Zigeunerstern: Roman (German Edition)

Titel: Zigeunerstern: Roman (German Edition) Kostenlos Bücher Online Lesen
Autoren: Robert Silverberg
Vom Netzwerk:
Tausende und Abertausende fleischiger meergrüner Tentakeln; so dick wie dein Arm an den Spitzen, schenkeldick weiter unten. Im Abstand von ein paar Metern ragten sie aus dem Schnee bis zu fünf oder zehn oder zwanzig Metern Höhe auf und wogten und drehten sich hin und wieder langsam zurück wie schwere Stromkabel. Ihre gleitenden, glatten schwingenden Bewegungen waren voll einer sinnlichen Musik. Ich stellte mir vor, diese sich windenden, wogenden Wesen wisperten mir zu: Komm zu uns, Rom baro, komm her, komm zu uns, komm, auf dass wir dir den schönen schwarzen Bart kraulen! Komm, wir wollen dir Freude schenken, Rom baro!

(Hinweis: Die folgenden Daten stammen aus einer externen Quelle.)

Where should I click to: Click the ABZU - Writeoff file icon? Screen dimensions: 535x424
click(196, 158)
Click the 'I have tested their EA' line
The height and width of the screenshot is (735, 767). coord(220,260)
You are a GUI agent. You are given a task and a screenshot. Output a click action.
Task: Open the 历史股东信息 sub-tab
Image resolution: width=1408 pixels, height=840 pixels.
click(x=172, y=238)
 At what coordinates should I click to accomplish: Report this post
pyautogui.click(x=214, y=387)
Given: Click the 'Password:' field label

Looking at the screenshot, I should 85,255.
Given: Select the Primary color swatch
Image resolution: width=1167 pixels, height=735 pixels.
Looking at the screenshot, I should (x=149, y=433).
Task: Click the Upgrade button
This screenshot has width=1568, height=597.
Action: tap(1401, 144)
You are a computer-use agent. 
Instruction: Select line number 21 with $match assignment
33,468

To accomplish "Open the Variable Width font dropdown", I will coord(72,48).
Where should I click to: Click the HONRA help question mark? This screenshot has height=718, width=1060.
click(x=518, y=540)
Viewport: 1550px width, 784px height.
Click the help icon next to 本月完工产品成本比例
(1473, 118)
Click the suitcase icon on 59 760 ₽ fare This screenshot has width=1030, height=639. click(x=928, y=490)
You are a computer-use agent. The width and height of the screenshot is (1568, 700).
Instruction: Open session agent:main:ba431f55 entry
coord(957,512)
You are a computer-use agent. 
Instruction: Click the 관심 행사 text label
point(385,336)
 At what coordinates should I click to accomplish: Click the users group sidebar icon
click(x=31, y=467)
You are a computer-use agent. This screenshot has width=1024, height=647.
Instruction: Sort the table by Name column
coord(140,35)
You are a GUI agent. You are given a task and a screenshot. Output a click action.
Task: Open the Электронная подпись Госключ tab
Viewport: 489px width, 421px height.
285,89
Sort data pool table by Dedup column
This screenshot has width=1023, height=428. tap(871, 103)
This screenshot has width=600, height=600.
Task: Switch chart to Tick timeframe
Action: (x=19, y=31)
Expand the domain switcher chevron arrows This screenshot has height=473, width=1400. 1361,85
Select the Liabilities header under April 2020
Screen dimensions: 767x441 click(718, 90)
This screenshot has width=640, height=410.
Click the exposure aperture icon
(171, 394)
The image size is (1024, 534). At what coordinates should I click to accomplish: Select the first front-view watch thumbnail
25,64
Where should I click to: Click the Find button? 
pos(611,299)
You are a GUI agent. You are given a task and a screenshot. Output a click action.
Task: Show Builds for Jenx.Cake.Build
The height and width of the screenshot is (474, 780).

    Als ich diese Szene zum ersten Mal erblickte, glaubte ich, dass es sich um die bloßgelegten Gliedmaßen einer gewaltigen Herde irgendwelcher fremdartiger Tiere handeln müsse, die von einem schrecklichen Schneesturm überrumpelt und dort begraben worden waren. An jenem Tag war der Geist Valerians bei mir, und ich sagte etwas dergleichen zu ihm, und er sagte: »Das ist mal wirklich eine sehr scharfsinnige Vermutung, Yakoub.« Womit er mir meist zu verstehen zu geben pflegte, dass ich mal wieder einen Furz im Hirn hatte.
    (Also, taktvoll ist Valerian nämlich nie. Er ist das schwarze Schaf unter uns Roma, ein altgedienter Weltraumpirat. Früher einmal war er Kapitän der Navy des Imperiums, bis er entdeckte, dass ihm die Piraterei mehr Spaß machte, und jetzt ist ein Kopfpreis auf ihn ausgesetzt; allerdings würde es mich außerordentlich erstaunen, wenn es jemals jemandem gelingen sollte, den einzukassieren. Als Nation missbilligen wir Roma selbstverständlich die Freibeuterei, zumindest in unseren öffentlichen Verlautbarungen, und so billigen wir auch das Piratengeschäft unseres Gevatters Valerian nicht, aber er betreibt sein Gewerbe mit soviel poetischem Charme, dass man einfach nicht umhin kann, ihn zu bewundern.
    »Sag mal, hast du so was je zuvor gesehen?«, fragte ich ihn. Aber da war er gerade mal wieder fort. Ich ballte die Faust und schüttelte sie gegen die Leere in der Luft, wo er sich zuvor aufgehalten hatte – als ein glühendes Glimmern. »He, du, Valerian! He, ist das der rechte Ort für mich, dieser dort! Dann bleib mal schön in der Nähe und schau, was ich damit anstelle!«)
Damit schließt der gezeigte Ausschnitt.